#### SHORT PROBLEM
Format the entries as a numbered list, omitting blank lines, from the line containing "Task: Switch to slide view mode toggle" through the end of the entries, inclusive.

#### Entries for locating words and elements
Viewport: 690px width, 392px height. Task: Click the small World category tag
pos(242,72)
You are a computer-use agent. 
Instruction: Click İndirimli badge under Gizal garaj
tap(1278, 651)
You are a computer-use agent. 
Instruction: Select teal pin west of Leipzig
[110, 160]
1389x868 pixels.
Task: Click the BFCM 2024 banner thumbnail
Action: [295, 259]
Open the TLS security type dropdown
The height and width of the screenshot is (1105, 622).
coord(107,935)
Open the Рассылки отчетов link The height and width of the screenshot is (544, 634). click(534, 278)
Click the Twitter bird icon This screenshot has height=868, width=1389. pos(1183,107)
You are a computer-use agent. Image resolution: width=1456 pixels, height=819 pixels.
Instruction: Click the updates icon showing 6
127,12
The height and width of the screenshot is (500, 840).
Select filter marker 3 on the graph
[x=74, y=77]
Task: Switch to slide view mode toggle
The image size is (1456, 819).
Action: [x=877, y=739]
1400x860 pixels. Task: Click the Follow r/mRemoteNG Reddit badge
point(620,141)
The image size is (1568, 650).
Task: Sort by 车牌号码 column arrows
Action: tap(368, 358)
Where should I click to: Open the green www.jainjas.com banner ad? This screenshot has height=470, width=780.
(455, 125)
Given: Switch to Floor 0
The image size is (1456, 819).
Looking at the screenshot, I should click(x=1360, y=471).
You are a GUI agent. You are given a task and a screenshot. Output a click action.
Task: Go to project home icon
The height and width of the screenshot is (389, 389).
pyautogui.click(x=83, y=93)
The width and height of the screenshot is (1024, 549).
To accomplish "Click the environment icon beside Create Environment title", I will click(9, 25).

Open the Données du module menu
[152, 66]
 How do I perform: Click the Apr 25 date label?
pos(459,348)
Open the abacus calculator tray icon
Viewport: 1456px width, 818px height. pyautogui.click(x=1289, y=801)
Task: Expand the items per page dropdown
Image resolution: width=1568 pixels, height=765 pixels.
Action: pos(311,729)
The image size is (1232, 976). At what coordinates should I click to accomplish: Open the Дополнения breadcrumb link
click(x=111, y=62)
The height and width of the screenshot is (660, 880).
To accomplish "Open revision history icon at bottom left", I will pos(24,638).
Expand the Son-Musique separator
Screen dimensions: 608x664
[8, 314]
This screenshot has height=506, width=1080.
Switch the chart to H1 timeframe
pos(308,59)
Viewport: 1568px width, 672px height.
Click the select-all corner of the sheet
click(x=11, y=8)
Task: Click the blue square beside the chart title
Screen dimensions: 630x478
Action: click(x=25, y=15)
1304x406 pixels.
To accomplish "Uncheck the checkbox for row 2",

#### TASK RESULT
1. Task: Switch to slide view mode toggle
2. The image size is (1456, 819).
3. Action: [x=877, y=739]
4. 1400x860 pixels. Task: Click the Follow r/mRemoteNG Reddit badge
5. point(620,141)
6. The image size is (1568, 650).
7. Task: Sort by 车牌号码 column arrows
8. Action: tap(368, 358)
9. Where should I click to: Open the green www.jainjas.com banner ad? This screenshot has height=470, width=780.
10. (455, 125)
11. Given: Switch to Floor 0
12. The image size is (1456, 819).
13. Looking at the screenshot, I should click(x=1360, y=471).
14. You are a GUI agent. You are given a task and a screenshot. Output a click action.
15. Task: Go to project home icon
16. The height and width of the screenshot is (389, 389).
17. pyautogui.click(x=83, y=93)
18. The width and height of the screenshot is (1024, 549).
19. To accomplish "Click the environment icon beside Create Environment title", I will click(9, 25).
20. Open the Données du module menu
21. [152, 66]
22.  How do I perform: Click the Apr 25 date label?
23. pos(459,348)
24. Open the abacus calculator tray icon
25. Viewport: 1456px width, 818px height. pyautogui.click(x=1289, y=801)
26. Task: Expand the items per page dropdown
27. Image resolution: width=1568 pixels, height=765 pixels.
28. Action: pos(311,729)
29. The image size is (1232, 976). At what coordinates should I click to accomplish: Open the Дополнения breadcrumb link
30. click(x=111, y=62)
31. The height and width of the screenshot is (660, 880).
32. To accomplish "Open revision history icon at bottom left", I will pos(24,638).
33. Expand the Son-Musique separator
34. Screen dimensions: 608x664
35. [8, 314]
36. This screenshot has height=506, width=1080.
37. Switch the chart to H1 timeframe
38. pos(308,59)
39. Viewport: 1568px width, 672px height.
40. Click the select-all corner of the sheet
41. click(x=11, y=8)
42. Task: Click the blue square beside the chart title
43. Screen dimensions: 630x478
44. Action: click(x=25, y=15)
45. 1304x406 pixels.
46. To accomplish "Uncheck the checkbox for row 2",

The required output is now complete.